''Regrets?'' he ponders. ''That's a hard question. Let's see.'' He pauses to scour his brain. ''I guess I wouldn't have gotten my nose broken when I was a kid. I got a fastball on my ninth birthday. I had this party and this girl was up in the stands. I was up at the plate and I gave a look over to my girl and the ball knocked me off my feet. I was gushing blood all over the place.''
Gee, just think: If not for that fastball, he might have been a good-looking guy. Of course, you can't blame Cruise for being cagey. He and Kidman, who have adopted two children (Isabella, 3 1/2, and Connor, 1 1/2), have endured an invasion of privacy so galling it would have George Clooney organizing a march on Washington. Rumors have been printed about Cruise's sexual preferences, his marriage, his controversial religion (Scientology), even his virility none of them remotely substantiated. ''I think people must sit in a room and make it up,'' he says. ''I know they do. They sit there and wonder, 'Okay, what can we say next?'''
''There's a big jealousy factor working here,'' says Crowe. ''Tom's been able to put a lot of successes back-to-back. When somebody has that kind of success, this Greek tragedy thing kicks in. People start searching for a dark side.''
Good luck. Not even the IM Force could crack the enigmatic vault of Cruise's interior life and even if they could, they probably wouldn't download many dark secrets. It's not that Cruise is excessively coy or psychotically upbeat. It's just that he seems almost blithely oblivious to the complexities of his own personality. Oblivious to his power. Oblivious to the effect he has on people (like the two waiters hovering by the table, so nervous their trays are practically rattling). Oblivious to subtle hand signals regarding that green leafy thing on his mouth. Oblivious, in short, to the fact that he's Tom Cruise which, when you think about it, isn't a bad way to be when you're the biggest movie star in the world.

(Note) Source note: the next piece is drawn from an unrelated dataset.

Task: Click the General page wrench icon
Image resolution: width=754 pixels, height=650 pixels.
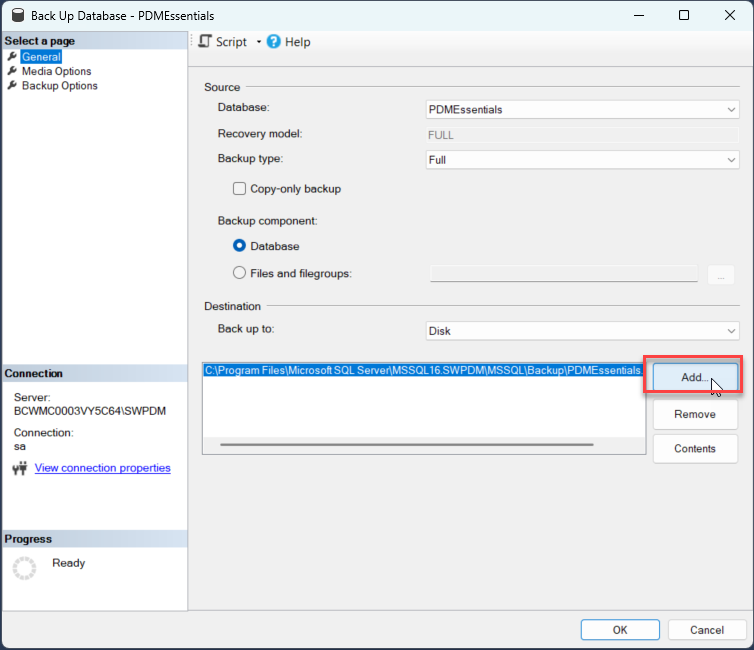Action: [13, 56]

''He has no idea how people perceive him,'' says pal Rob Reiner. ''It's one of his most endearing qualities. He forgets he's a star. He just goes along like a normal person.''
''Yeah, that's true,'' says Kidman. ''I'll take him to a party and I'll find him standing in the corner by himself. He assumes people don't talk to him because they aren't interested. I'll have to explain that it's because they're too nervous to come over. That just never occurs to him.''
And yet, there are times when Cruise seems anything but oblivious...
A few weeks later, he calls. ''Listen, about that question do I have any regrets? I walked out of the restaurant and felt bad about my answer. My nose? I don't give a s--- about my nose. It's not a regret.'' What's his replacement regret? ''One thing does stick out,'' he says. ''We had only 20 days to cut Days of Thunder. My regret is making a movie to meet a release date like that. Big mistake. I won't do it again.''
And there you have it the dark, brooding coils of Tom Cruise's tortured soul laid bare.